When one thinks of the resplendent Flatirons rising over Boulder, Colorado, sport climbing isn’t necessarily the first discipline that pops into the mind. However, there are many classic sport routes strewn about those hills, and Boulder local Dan Levison is helping to make sure they’re safe to climb. Levison, originally from Pennsylvania, has been climbing for more than two decades. Currently working as a personal trainer at the Boulder Rock Club, Levison spends his days juggling his family, trail running, and helping his clients get into great shape. For the past 15 years, he’s been bolting routes, and he likes to give back to the community by re-equipping ancient hardware. “It’s a good feeling to prolong a classic route’s life,” Levison says, “so it’s safe and people can enjoy it.”
Why is it important to replace old hardware? A lot of routes have horrendous fi xed hardware. Sometimes the bolts are in poor shape: corroded, bent, rusted—they’ve taken a lot of abuse. Bolting started in the late 1980s, so we’re looking at 20 to 25 years that the hardware has been in. Factor in the traffic the routes get, and it’s the perfect storm of route failure. We’re coming into a time when we’ll see more and more hardware failures.
How can people voice concern over particular rusted anchors? A good voice for community is the online forums, like Mountainproject.com. It’s a great way to ask for someone with experience to go up and get the old hardware out, and put the new hardware in.

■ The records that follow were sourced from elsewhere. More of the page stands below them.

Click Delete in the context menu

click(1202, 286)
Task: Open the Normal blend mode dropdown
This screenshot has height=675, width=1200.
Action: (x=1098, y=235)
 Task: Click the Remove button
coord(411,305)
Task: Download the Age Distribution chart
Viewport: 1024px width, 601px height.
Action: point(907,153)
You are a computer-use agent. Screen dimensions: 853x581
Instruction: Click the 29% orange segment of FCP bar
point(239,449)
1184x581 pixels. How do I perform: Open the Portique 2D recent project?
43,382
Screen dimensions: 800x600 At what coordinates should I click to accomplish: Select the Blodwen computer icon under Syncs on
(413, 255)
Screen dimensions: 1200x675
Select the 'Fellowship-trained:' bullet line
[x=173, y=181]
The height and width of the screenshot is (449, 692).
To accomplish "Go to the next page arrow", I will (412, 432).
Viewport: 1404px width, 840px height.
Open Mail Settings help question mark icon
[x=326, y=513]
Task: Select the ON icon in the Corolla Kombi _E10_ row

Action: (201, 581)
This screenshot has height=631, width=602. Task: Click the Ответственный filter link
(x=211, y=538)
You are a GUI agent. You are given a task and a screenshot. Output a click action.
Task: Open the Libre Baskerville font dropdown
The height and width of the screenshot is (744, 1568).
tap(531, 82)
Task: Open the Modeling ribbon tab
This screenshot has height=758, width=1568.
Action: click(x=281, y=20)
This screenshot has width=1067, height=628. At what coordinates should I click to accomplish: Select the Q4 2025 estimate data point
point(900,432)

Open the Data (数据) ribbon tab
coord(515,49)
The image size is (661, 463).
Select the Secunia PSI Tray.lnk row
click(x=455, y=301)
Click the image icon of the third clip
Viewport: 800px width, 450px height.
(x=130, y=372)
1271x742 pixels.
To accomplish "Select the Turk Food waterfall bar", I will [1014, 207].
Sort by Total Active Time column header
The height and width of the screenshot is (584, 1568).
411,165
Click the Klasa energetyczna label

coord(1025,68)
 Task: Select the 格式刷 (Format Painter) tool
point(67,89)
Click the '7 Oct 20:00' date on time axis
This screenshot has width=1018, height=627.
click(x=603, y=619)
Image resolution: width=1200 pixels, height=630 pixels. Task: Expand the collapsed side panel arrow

What about people who want to get more hands-on involvement? Shadow someone with experience; I almost always bring a helper. Bolting is a touchy subject, though, and people don’t want to see another guy with a power drill running around. It’s something that needs to be approached tactfully, but it’s great to have more people around with that skill set. You want to be careful and think it through. You have to know what you’re doing, and it’s exhausting. Few people sign up for that reason.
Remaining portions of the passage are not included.